How it feels like no matter the distance I put between the abusers and perpetrators that have directly effected my life, I will never be with out them. That sometimes I feel so far and distant from it all, and other times, like recently, I feel like I can never, ever be out from under the weight of it. How sometimes I just feel distant from everything, even myself. How, sometimes I really struggle with being a survivor of multiple trauma and I don’t really know where to place myself in this world. How some days, one thing can bring up all sorts of stuff that I don’t want to think about anymore. All sorts of memories and pain from a lot of different spaces of my life. How thinking about giving up this work feels more like mourning a part of myself that’s being lost to another aspect of abuse (and I thought it was over). How sometimes, I don’t even know what-the-fuck about anything.
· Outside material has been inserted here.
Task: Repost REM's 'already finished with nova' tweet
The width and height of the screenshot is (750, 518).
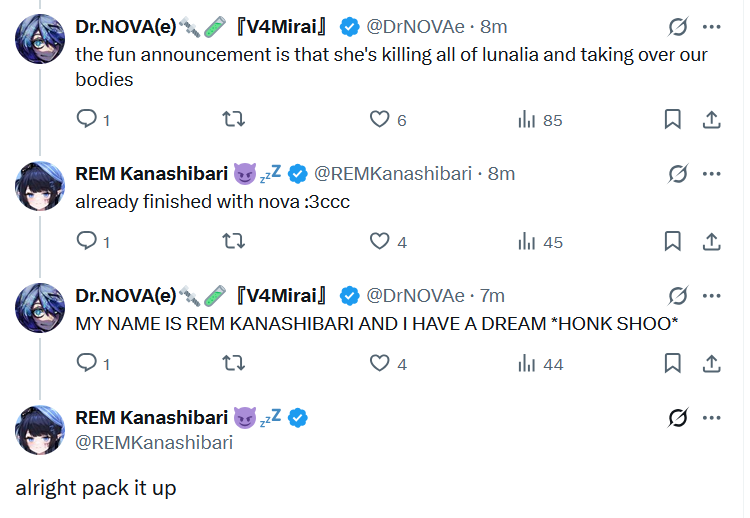Action: 232,242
Am I’m crying over work? Am i sleeping because I said “No” to protect myself? Am I moping because I’m hard on myself? Am I hiding because I’m so fucking sick of being angry and scared and sad? I don’t know how to talk with out crying. And I don’t need to give these tears to fucking anyone. Crying feels like a sickness, and I don’t know where it came from. Is this healing? Why does it hurt, why does it feel so lonely?
I’ve been struggling the last few days. I feel like slept all day.
Really, though, I got up, ate a healthy breakfast, hung out a bit, did some core exercise. THEN i slept all day. (not really. kinda. yeah.)
Then I checked my internet shit, had a way too healthy dinner, played a short board game, tried to go jogging (my fucking LUNGS) and went to Thieves Bay to see if I could spot some whales. Called my dad. Wrote 8 pages of journal (this post makes 9), wrote a few poems (yep), wrote an email, read countless articles, poetry and things online.
This is me trying to do healthy things when I don’t want to do anything. This is me trying to be good to myself. Fucking oatmeal, jogging, reading, self care. I resent my lack of pizza and my desire to read over watching countless hours of tv.
Now I’m staying up way too fucking late, engaging with this idea of transparency and the project of emotional/personal/political work of honesty in a public forum and I’m wondering if it even matters to post this kind of shit. If I should just give up on this tumblr idea and hide myself again. Really, I’m questioning a lot of things right now.
Maybe this will help someone. Maybe it’s helping me. Maybe everything is subjective and fuck it.